Convert the rows that follow into a numbered list, omitting any blank lines.

## Start DATA LINES

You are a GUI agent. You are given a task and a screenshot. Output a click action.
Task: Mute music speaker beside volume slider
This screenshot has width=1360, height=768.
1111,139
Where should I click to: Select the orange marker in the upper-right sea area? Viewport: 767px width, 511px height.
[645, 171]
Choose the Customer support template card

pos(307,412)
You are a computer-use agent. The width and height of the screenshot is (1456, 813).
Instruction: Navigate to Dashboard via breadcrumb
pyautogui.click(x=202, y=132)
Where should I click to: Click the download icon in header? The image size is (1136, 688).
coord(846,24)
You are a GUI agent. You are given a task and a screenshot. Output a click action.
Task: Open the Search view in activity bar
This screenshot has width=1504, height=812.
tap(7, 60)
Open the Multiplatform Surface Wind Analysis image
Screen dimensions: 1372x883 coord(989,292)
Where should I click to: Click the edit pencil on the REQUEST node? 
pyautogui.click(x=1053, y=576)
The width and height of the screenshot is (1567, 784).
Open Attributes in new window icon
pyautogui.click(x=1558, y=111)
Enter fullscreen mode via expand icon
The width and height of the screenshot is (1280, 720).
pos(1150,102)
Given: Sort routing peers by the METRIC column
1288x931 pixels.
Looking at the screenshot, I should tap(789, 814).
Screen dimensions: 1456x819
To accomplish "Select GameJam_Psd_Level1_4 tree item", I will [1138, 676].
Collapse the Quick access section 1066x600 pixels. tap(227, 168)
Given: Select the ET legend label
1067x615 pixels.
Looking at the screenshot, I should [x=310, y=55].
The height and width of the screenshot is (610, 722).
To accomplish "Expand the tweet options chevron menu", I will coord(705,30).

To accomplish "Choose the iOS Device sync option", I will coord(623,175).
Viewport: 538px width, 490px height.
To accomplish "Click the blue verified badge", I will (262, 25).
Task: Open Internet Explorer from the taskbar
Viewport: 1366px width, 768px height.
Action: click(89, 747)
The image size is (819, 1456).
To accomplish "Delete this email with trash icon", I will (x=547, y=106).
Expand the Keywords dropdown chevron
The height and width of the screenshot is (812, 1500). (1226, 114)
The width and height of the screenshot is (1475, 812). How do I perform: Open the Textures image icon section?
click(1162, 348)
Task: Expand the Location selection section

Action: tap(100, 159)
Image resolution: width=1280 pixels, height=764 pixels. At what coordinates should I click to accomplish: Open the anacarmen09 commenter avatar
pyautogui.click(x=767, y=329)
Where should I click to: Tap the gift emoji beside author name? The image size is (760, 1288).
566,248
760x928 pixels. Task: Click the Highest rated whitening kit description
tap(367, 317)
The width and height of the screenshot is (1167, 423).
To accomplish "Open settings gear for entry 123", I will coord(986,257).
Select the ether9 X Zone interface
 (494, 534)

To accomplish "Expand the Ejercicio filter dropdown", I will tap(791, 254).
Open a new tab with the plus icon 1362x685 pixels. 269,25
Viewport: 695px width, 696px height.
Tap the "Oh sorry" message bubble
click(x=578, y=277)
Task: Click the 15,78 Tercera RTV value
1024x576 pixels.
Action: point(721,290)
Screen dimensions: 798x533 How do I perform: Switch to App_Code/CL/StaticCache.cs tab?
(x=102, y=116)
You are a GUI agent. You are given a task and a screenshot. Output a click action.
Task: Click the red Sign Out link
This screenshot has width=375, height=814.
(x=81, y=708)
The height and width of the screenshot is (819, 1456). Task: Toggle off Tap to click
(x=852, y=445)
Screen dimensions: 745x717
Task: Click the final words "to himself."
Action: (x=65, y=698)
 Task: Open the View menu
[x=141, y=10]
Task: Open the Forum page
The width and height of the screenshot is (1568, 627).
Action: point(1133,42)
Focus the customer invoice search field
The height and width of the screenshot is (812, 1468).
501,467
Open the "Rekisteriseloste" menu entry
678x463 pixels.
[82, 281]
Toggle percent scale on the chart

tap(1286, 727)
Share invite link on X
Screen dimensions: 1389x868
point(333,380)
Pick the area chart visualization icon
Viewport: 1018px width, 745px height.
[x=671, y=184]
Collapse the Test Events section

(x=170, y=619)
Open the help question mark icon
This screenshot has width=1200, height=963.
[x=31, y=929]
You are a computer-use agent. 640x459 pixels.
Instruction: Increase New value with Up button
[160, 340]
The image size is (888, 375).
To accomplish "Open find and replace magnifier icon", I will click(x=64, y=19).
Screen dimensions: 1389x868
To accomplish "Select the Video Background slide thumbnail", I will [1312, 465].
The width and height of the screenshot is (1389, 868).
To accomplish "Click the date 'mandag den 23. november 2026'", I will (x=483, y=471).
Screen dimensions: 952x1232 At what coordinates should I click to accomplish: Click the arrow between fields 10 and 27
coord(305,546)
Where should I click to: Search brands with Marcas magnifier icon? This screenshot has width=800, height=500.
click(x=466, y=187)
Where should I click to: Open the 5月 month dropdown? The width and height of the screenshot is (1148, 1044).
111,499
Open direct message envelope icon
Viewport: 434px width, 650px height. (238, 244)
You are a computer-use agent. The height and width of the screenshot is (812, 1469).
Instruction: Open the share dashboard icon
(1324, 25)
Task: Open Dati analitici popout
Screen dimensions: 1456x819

## End DATA LINES

■ TASK RESPONSE ■
1. You are a GUI agent. You are given a task and a screenshot. Output a click action.
2. Task: Mute music speaker beside volume slider
3. This screenshot has width=1360, height=768.
4. 1111,139
5. Where should I click to: Select the orange marker in the upper-right sea area? Viewport: 767px width, 511px height.
6. [645, 171]
7. Choose the Customer support template card
8. pos(307,412)
9. You are a computer-use agent. The width and height of the screenshot is (1456, 813).
10. Instruction: Navigate to Dashboard via breadcrumb
11. pyautogui.click(x=202, y=132)
12. Where should I click to: Click the download icon in header? The image size is (1136, 688).
13. coord(846,24)
14. You are a GUI agent. You are given a task and a screenshot. Output a click action.
15. Task: Open the Search view in activity bar
16. This screenshot has width=1504, height=812.
17. tap(7, 60)
18. Open the Multiplatform Surface Wind Analysis image
19. Screen dimensions: 1372x883 coord(989,292)
20. Where should I click to: Click the edit pencil on the REQUEST node? 
21. pyautogui.click(x=1053, y=576)
22. The width and height of the screenshot is (1567, 784).
23. Open Attributes in new window icon
24. pyautogui.click(x=1558, y=111)
25. Enter fullscreen mode via expand icon
26. The width and height of the screenshot is (1280, 720).
27. pos(1150,102)
28. Given: Sort routing peers by the METRIC column
29. 1288x931 pixels.
30. Looking at the screenshot, I should tap(789, 814).
31. Screen dimensions: 1456x819
32. To accomplish "Select GameJam_Psd_Level1_4 tree item", I will [1138, 676].
33. Collapse the Quick access section 1066x600 pixels. tap(227, 168)
34. Given: Select the ET legend label
35. 1067x615 pixels.
36. Looking at the screenshot, I should [x=310, y=55].
37. The height and width of the screenshot is (610, 722).
38. To accomplish "Expand the tweet options chevron menu", I will coord(705,30).
39. To accomplish "Choose the iOS Device sync option", I will coord(623,175).
40. Viewport: 538px width, 490px height.
41. To accomplish "Click the blue verified badge", I will (262, 25).
42. Task: Open Internet Explorer from the taskbar
43. Viewport: 1366px width, 768px height.
44. Action: click(89, 747)
45. The image size is (819, 1456).
46. To accomplish "Delete this email with trash icon", I will (x=547, y=106).
47. Expand the Keywords dropdown chevron
48. The height and width of the screenshot is (812, 1500). (1226, 114)
49. The width and height of the screenshot is (1475, 812). How do I perform: Open the Textures image icon section?
50. click(1162, 348)
51. Task: Expand the Location selection section
52. Action: tap(100, 159)
53. Image resolution: width=1280 pixels, height=764 pixels. At what coordinates should I click to accomplish: Open the anacarmen09 commenter avatar
54. pyautogui.click(x=767, y=329)
55. Where should I click to: Tap the gift emoji beside author name? The image size is (760, 1288).
56. 566,248
57. 760x928 pixels. Task: Click the Highest rated whitening kit description
58. tap(367, 317)
59. The width and height of the screenshot is (1167, 423).
60. To accomplish "Open settings gear for entry 123", I will coord(986,257).
61. Select the ether9 X Zone interface
62.  (494, 534)
63. To accomplish "Expand the Ejercicio filter dropdown", I will tap(791, 254).
64. Open a new tab with the plus icon 1362x685 pixels. 269,25
65. Viewport: 695px width, 696px height.
66. Tap the "Oh sorry" message bubble
67. click(x=578, y=277)
68. Task: Click the 15,78 Tercera RTV value
69. 1024x576 pixels.
70. Action: point(721,290)
71. Screen dimensions: 798x533 How do I perform: Switch to App_Code/CL/StaticCache.cs tab?
72. (x=102, y=116)
73. You are a GUI agent. You are given a task and a screenshot. Output a click action.
74. Task: Click the red Sign Out link
75. This screenshot has width=375, height=814.
76. (x=81, y=708)
77. The height and width of the screenshot is (819, 1456). Task: Toggle off Tap to click
78. (x=852, y=445)
79. Screen dimensions: 745x717
80. Task: Click the final words "to himself."
81. Action: (x=65, y=698)
82.  Task: Open the View menu
83. [x=141, y=10]
84. Task: Open the Forum page
85. The width and height of the screenshot is (1568, 627).
86. Action: point(1133,42)
87. Focus the customer invoice search field
88. The height and width of the screenshot is (812, 1468).
89. 501,467
90. Open the "Rekisteriseloste" menu entry
91. 678x463 pixels.
92. [82, 281]
93. Toggle percent scale on the chart
94. tap(1286, 727)
95. Share invite link on X
96. Screen dimensions: 1389x868
97. point(333,380)
98. Pick the area chart visualization icon
99. Viewport: 1018px width, 745px height.
100. [x=671, y=184]
101. Collapse the Test Events section
102. (x=170, y=619)
103. Open the help question mark icon
104. This screenshot has width=1200, height=963.
105. [x=31, y=929]
106. You are a computer-use agent. 640x459 pixels.
107. Instruction: Increase New value with Up button
108. [160, 340]
109. The image size is (888, 375).
110. To accomplish "Open find and replace magnifier icon", I will click(x=64, y=19).
111. Screen dimensions: 1389x868
112. To accomplish "Select the Video Background slide thumbnail", I will [1312, 465].
113. The width and height of the screenshot is (1389, 868).
114. To accomplish "Click the date 'mandag den 23. november 2026'", I will (x=483, y=471).
115. Screen dimensions: 952x1232 At what coordinates should I click to accomplish: Click the arrow between fields 10 and 27
116. coord(305,546)
117. Where should I click to: Search brands with Marcas magnifier icon? This screenshot has width=800, height=500.
118. click(x=466, y=187)
119. Where should I click to: Open the 5月 month dropdown? The width and height of the screenshot is (1148, 1044).
120. 111,499
121. Open direct message envelope icon
122. Viewport: 434px width, 650px height. (238, 244)
123. You are a computer-use agent. The height and width of the screenshot is (812, 1469).
124. Instruction: Open the share dashboard icon
125. (1324, 25)
126. Task: Open Dati analitici popout
127. Screen dimensions: 1456x819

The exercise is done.